* **TASK DESCRIPTION**
Copy the records exactly as they stand, from the line containing "The image size is (1277, 705)." through the line containing "point(82,80)", including both of those lines.

* **RECORD LIST**
^^^^

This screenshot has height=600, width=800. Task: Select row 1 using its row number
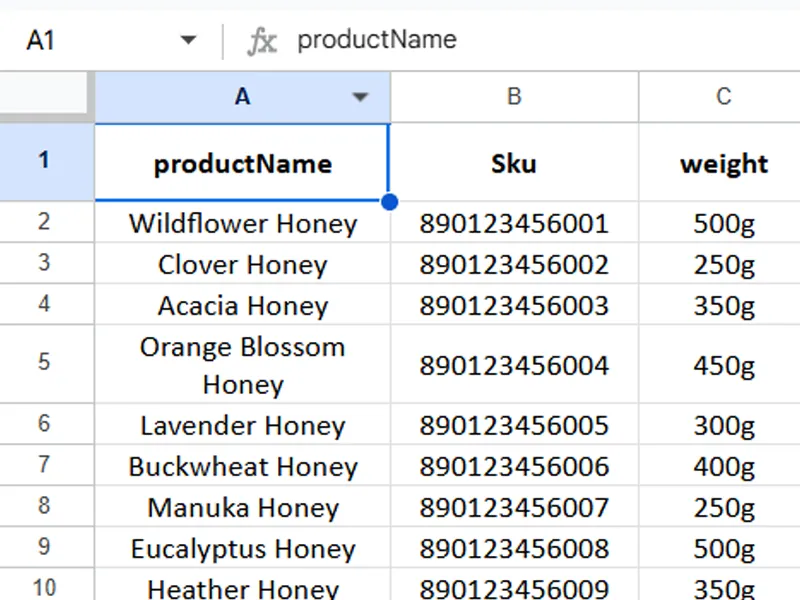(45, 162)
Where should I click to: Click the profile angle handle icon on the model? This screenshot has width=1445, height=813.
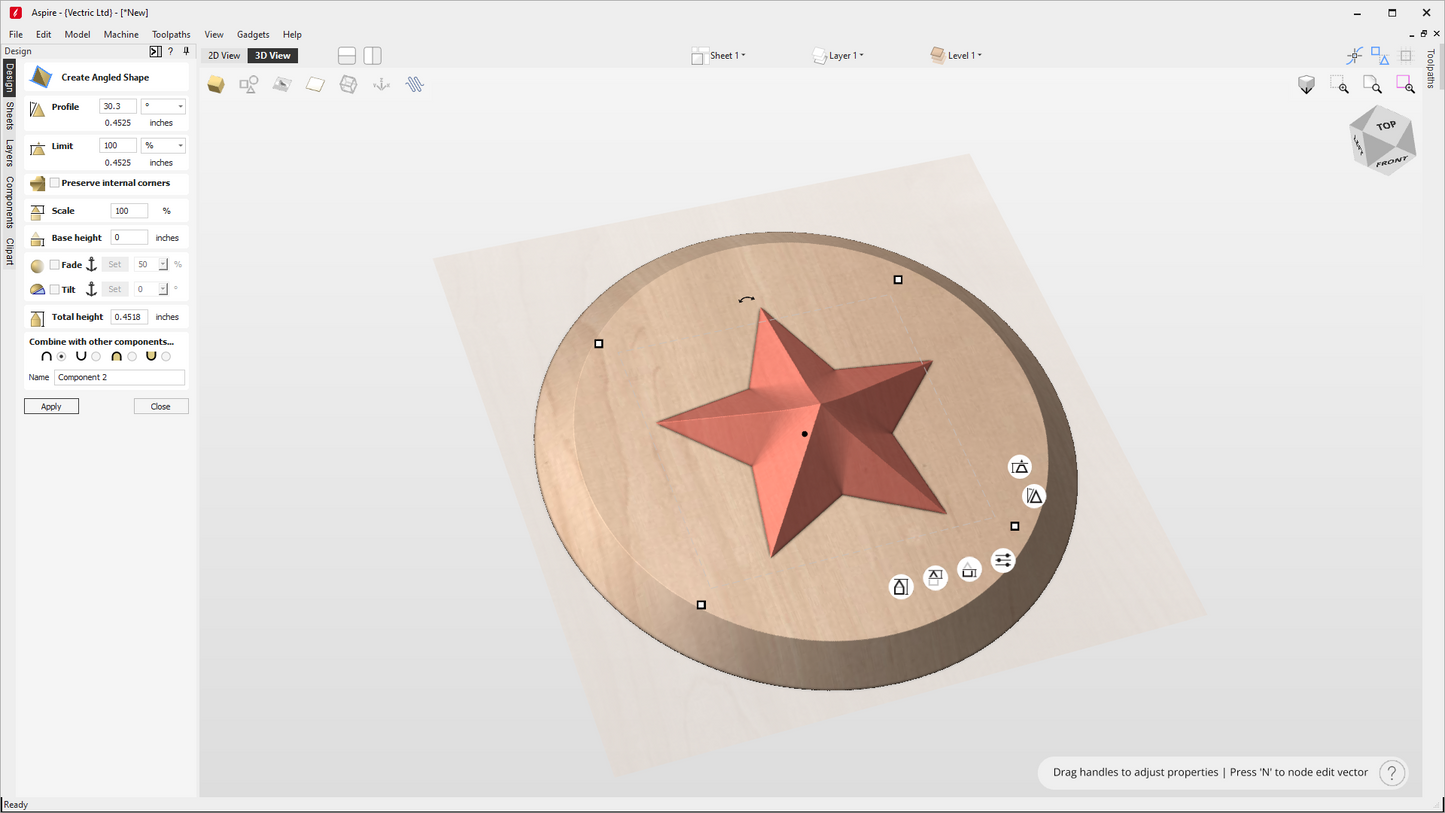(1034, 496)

^^^^

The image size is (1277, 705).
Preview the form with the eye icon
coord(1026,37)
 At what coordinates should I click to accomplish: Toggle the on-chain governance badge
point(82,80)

^^^^

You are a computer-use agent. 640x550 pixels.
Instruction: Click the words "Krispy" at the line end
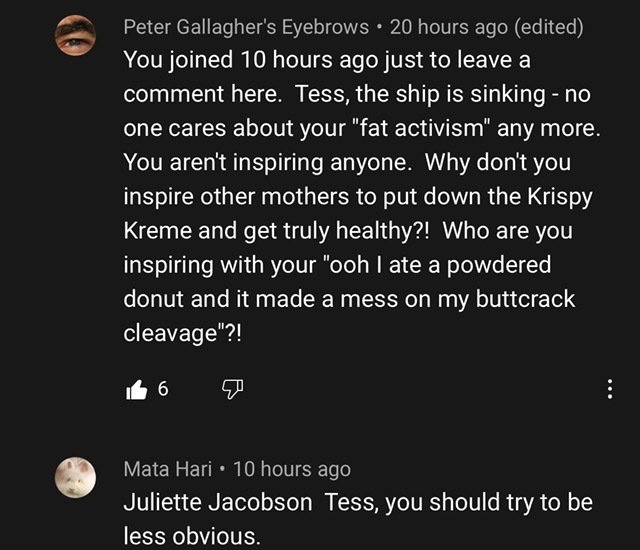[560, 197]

^^^^

* **SOLUTION FOR THIS TASK**
The image size is (1277, 705).
Preview the form with the eye icon
coord(1026,37)
 At what coordinates should I click to accomplish: Toggle the on-chain governance badge
point(82,80)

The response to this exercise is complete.